======== Exercise material ========

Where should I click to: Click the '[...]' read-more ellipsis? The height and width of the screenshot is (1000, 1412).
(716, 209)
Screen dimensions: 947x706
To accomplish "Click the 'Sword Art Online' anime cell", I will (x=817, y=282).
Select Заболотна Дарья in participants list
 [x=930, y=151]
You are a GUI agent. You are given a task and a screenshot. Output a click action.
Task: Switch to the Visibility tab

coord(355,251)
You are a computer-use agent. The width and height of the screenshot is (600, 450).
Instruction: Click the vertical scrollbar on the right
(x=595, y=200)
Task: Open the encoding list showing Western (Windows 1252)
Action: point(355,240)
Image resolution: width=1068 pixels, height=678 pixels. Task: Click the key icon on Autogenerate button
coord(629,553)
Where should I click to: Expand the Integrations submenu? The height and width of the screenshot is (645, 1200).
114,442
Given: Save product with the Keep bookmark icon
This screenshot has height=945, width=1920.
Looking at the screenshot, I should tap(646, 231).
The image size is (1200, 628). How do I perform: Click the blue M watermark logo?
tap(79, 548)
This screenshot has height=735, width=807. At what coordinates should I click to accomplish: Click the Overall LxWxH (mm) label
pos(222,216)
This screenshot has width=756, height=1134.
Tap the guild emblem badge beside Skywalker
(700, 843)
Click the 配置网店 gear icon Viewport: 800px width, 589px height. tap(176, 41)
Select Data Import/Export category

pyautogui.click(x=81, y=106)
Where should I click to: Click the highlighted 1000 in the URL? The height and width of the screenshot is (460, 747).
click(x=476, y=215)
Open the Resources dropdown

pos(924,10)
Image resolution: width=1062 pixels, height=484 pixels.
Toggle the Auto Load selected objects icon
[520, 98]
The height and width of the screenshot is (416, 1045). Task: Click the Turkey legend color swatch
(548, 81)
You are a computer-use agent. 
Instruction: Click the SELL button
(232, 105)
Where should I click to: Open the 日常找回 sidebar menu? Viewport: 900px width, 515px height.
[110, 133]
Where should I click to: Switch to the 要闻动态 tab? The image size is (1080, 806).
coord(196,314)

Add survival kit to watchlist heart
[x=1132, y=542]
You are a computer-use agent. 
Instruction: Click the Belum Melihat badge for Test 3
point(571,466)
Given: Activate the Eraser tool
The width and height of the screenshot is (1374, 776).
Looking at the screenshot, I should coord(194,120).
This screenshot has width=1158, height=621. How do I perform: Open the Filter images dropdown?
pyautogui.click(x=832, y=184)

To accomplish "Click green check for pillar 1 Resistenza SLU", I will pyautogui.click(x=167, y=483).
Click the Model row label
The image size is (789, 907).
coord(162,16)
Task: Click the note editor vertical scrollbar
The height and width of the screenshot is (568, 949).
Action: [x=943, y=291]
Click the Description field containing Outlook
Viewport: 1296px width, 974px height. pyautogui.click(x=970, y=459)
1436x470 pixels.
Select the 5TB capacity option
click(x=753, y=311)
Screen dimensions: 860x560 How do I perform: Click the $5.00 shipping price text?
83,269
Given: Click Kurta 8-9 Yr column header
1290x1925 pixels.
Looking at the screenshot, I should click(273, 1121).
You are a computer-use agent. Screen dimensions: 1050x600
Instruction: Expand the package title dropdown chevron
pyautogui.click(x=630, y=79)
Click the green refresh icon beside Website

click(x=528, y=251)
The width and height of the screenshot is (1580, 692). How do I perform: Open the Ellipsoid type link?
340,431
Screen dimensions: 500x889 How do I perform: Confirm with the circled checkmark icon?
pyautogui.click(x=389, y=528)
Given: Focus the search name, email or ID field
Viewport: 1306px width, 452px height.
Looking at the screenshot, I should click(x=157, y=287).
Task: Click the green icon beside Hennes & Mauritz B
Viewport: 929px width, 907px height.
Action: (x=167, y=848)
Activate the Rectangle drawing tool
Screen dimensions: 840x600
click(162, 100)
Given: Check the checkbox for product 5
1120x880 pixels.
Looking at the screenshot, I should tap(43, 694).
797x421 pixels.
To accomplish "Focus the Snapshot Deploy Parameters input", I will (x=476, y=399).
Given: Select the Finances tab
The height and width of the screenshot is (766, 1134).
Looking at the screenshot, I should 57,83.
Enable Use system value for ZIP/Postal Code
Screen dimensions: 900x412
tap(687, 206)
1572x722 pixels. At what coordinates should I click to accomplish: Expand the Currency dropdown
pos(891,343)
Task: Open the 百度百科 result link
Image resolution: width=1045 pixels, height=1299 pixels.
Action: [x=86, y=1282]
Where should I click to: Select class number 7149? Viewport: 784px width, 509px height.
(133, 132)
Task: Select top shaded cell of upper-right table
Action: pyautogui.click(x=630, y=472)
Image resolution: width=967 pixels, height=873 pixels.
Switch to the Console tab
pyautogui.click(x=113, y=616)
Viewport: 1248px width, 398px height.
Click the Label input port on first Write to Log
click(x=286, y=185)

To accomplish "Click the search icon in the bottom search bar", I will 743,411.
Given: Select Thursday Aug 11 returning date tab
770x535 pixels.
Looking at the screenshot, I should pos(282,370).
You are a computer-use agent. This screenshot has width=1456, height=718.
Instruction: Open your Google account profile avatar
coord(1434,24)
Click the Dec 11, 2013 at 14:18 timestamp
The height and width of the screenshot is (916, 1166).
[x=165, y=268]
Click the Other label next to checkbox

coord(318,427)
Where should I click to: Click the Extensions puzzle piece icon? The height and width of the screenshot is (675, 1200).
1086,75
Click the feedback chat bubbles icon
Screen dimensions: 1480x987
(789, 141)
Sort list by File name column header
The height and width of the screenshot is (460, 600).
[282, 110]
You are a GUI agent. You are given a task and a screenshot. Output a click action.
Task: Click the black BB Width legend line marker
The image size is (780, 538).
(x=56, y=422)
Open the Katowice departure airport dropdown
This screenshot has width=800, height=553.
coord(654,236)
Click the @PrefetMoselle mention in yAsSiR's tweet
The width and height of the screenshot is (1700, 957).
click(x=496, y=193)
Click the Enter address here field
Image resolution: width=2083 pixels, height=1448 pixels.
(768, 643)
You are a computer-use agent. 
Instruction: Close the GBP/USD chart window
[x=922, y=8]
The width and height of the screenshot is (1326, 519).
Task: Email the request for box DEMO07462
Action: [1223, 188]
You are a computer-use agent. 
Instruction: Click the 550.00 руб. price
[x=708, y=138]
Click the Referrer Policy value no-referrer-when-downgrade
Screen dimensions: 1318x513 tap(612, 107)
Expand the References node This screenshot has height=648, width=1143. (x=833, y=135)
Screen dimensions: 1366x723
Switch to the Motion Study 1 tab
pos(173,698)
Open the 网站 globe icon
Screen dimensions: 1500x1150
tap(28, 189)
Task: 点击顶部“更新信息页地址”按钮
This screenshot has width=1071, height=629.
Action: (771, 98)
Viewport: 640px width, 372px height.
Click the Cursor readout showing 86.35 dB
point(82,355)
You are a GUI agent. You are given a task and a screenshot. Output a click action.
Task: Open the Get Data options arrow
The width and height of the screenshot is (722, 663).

========

Filter the entries above down to the lines that contain "name".

Written solution
Given: Focus the search name, email or ID field
Sort list by File name column header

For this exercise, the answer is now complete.